## What is required
Only the lines with the string "Digitális" are needed; return each of them from the entries below.
------------------------------
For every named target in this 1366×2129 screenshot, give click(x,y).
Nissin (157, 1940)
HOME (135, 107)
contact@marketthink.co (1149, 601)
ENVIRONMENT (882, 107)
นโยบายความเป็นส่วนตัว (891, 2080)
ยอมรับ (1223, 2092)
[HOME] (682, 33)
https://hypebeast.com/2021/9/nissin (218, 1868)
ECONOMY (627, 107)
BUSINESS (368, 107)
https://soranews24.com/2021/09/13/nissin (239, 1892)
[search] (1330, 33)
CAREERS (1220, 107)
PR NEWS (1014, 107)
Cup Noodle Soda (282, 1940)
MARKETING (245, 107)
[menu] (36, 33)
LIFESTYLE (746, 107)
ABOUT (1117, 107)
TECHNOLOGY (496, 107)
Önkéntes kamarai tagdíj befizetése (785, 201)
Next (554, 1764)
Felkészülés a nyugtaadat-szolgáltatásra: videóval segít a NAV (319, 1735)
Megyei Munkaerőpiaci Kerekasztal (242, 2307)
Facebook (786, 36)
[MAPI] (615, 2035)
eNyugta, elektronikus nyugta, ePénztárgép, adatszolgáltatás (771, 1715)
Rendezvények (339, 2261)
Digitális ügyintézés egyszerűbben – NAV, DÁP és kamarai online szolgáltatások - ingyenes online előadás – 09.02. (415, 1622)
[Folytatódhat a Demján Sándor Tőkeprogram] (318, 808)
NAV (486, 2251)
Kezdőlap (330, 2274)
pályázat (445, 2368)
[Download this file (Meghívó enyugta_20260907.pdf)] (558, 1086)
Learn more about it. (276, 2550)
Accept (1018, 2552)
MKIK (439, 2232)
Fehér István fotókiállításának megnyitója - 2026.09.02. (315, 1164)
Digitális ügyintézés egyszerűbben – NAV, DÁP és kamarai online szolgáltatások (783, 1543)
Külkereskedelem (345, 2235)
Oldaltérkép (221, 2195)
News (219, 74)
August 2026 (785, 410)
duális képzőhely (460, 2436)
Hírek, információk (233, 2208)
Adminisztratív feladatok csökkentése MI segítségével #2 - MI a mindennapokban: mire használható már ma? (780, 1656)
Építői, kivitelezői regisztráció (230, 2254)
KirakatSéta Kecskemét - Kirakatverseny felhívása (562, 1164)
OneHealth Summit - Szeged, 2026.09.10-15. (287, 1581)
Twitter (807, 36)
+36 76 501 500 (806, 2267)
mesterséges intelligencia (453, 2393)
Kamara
------------------------------
## Written reply
Digitális ügyintézés egyszerűbben – NAV, DÁP és kamarai online szolgáltatások - ingyenes online előadás – 09.02. (415, 1622)
Digitális ügyintézés egyszerűbben – NAV, DÁP és kamarai online szolgáltatások (783, 1543)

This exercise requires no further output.